Validation data is created at cluster level, then converted into record pairs for scoring.
Creating a sample set¶
Evaluation starts with a set of clusters for reviewers to inspect.
Sampling one resolver¶
dag.get_matches() samples the default resolver. Pass resolver="resolver_name" if you want a specific resolver from your DAG instead.
Sampling more than one resolver¶
If you want to compare resolvers, merge their cluster views and review the union.
Creating validation data¶
Matchbox ships with a terminal UI for collecting human judgements.
Reviewers are shown one cluster at a time and group the records they believe belong together. The resulting judgements are stored on the Matchbox server and can be filtered by tag.
Measuring precision and recall¶
Use EvalData to download the relevant judgements and score a resolver.
resolver.results_eval expands resolver clusters back to server leaf IDs, which is the format the evaluation helpers expect.
results_eval is a local helper
resolver.results_eval depends on local leaf mappings from the current Python session. Run the resolver locally, keep upstream model runs at the default low_memory=False, and then call it. If you load a DAG from the server, re-run the relevant steps locally first.
Comparing resolvers¶
Each precision-recall point belongs to a resolver configuration. If you want to compare score cut-offs or clustering strategies, create several resolvers and evaluate each one separately.
Deterministic inputs
Resolvers built only from deterministic model outputs usually collapse to a single operating point, because those models only emit 1.0 scores. In that case, threshold changes do not create a smooth precision-recall trade-off: you compare discrete resolver configurations instead.
How Matchbox scores validation data¶
Validation happens on clusters, but precision and recall are computed on implied record pairs.
If a resolver puts A, B, C, and D into one cluster, it implies these pairs:
A-B, A-C, A-D, B-C, B-D, C-D
If a reviewer decides only A, B, and C belong together, the endorsed pairs are:
A-B, A-C, B-C
That raises recall if the resolver found all three endorsed pairs, and lowers precision if it also added unsupported pairs such as A-D.
When reviewers disagree on a pair:
- More approvals than rejections means the pair counts as correct.
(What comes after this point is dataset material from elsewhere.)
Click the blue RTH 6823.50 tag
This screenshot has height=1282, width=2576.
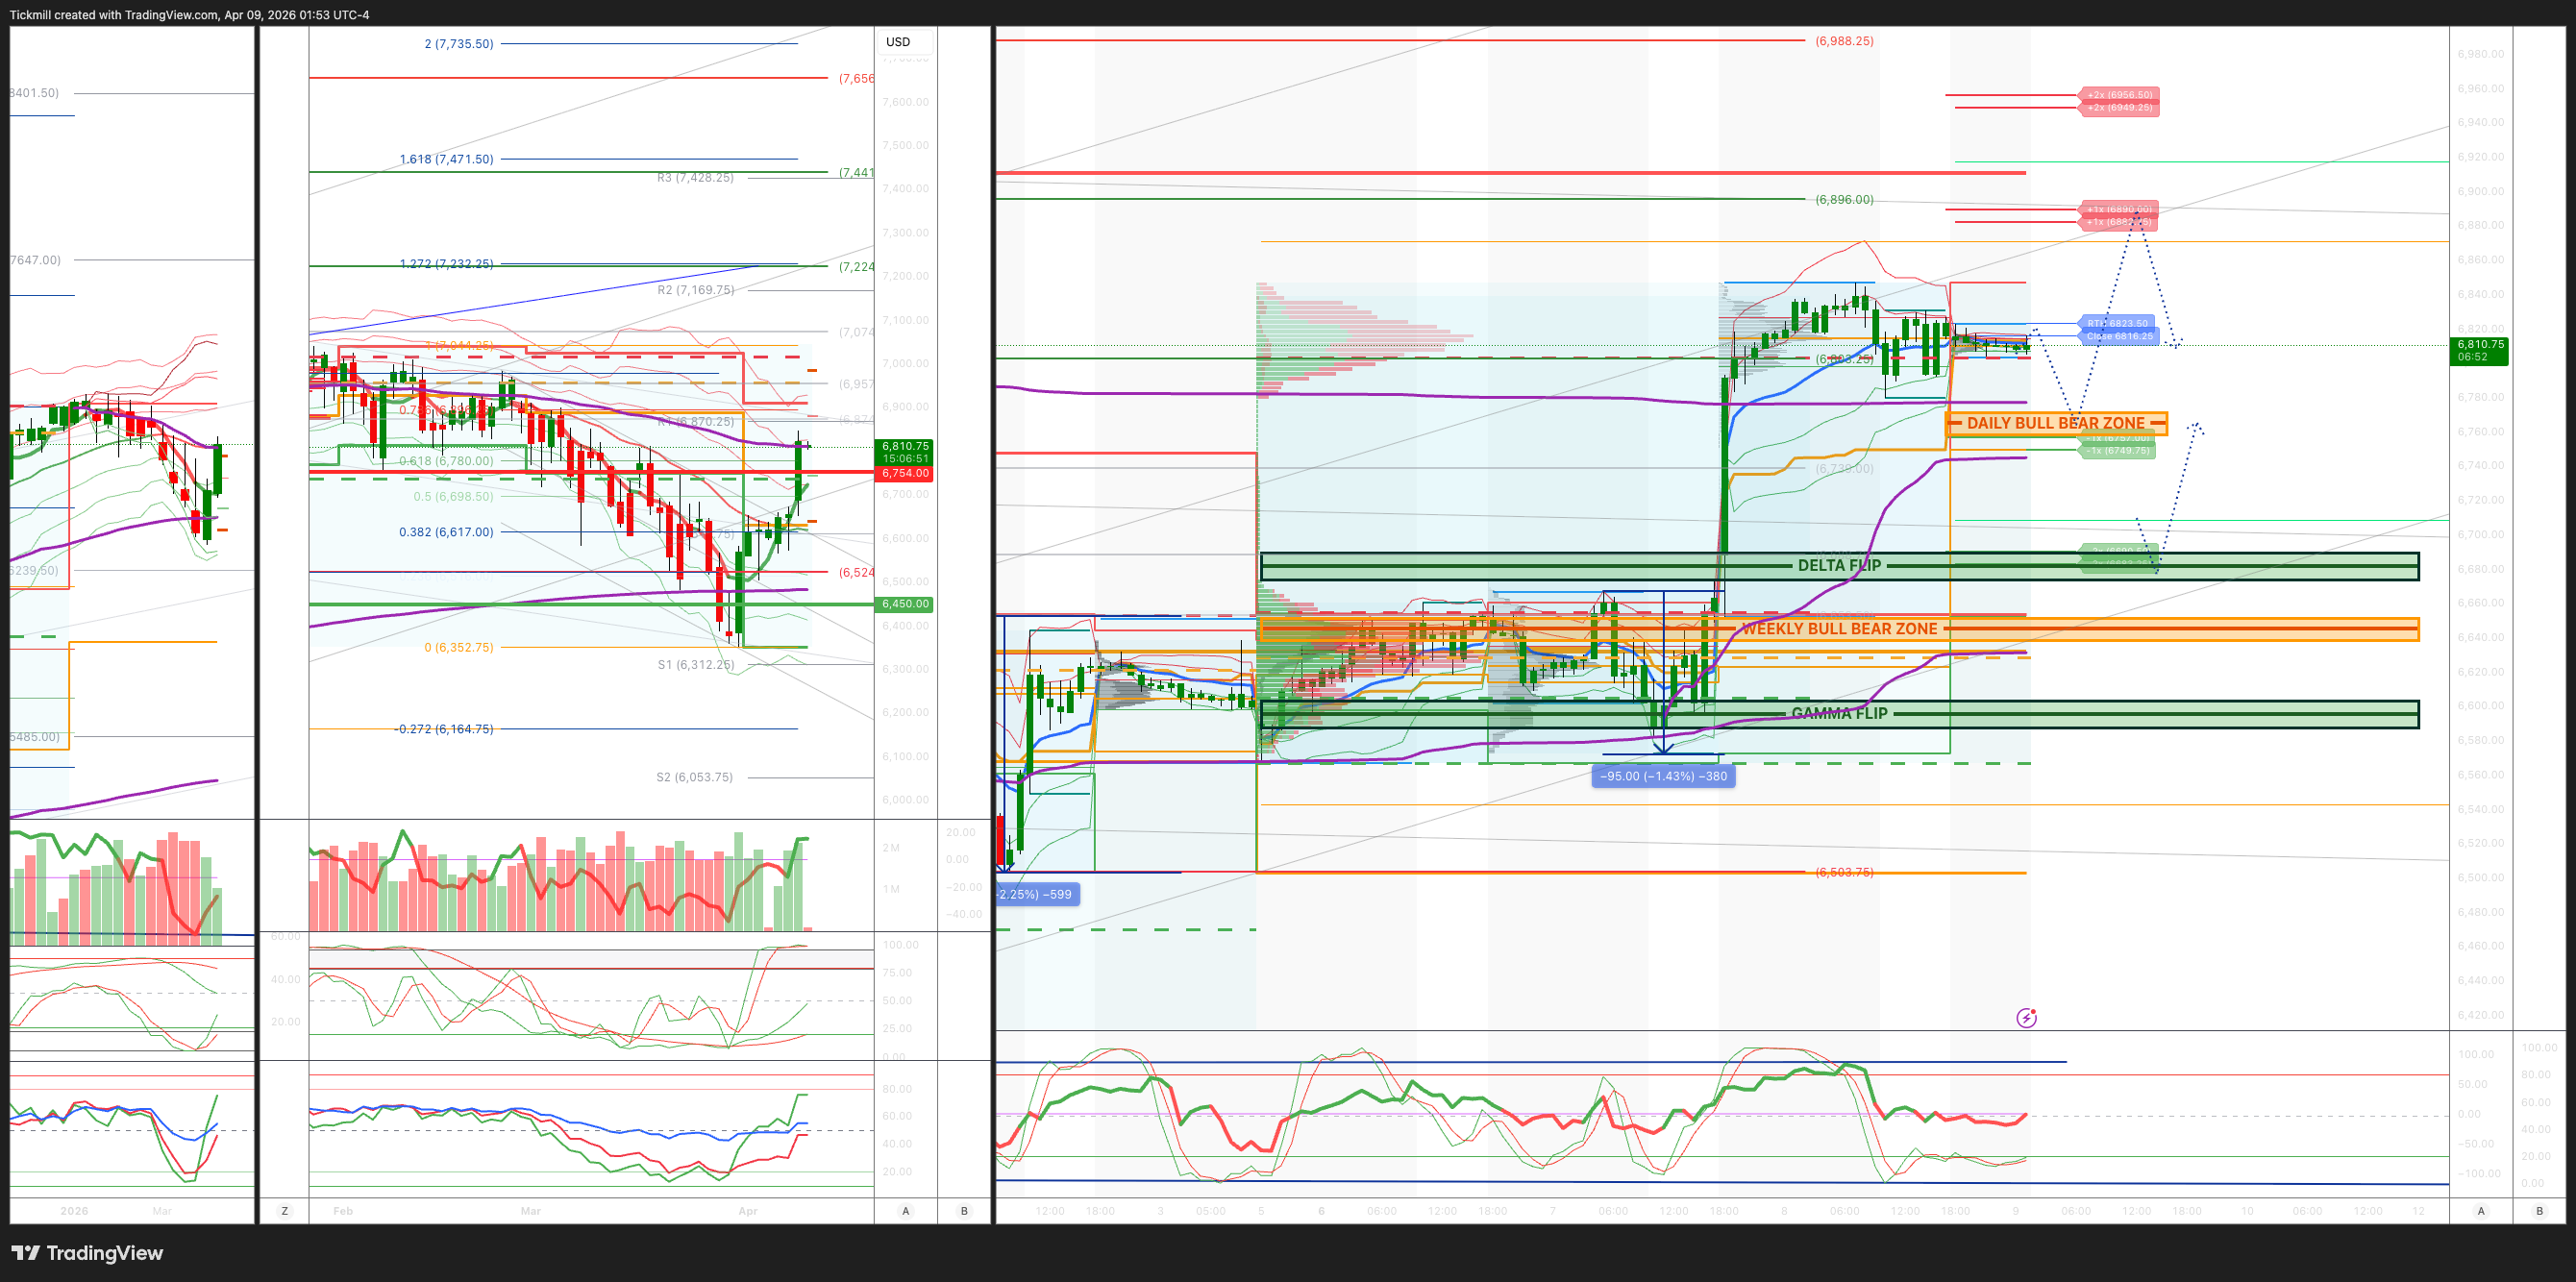2118,323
- More rejections than approvals means the pair counts as incorrect.
- A tie means the pair is ignored.
Interpreting the result¶
Precision and recall are most useful for comparing resolver configurations that solve the same business problem.
- A stricter resolver usually raises precision and lowers recall.
- A looser resolver usually raises recall and lowers precision.
- A resolver built on upstream models inherits the strengths and weaknesses of those models, so upstream errors can cap the best score you can achieve.
Relative rather than absolute
Treat these scores as relative rather than absolute. They are most useful when two resolvers are evaluated against the same labelled sample set.
The comparison that matters is between the resolvers you are considering for publication.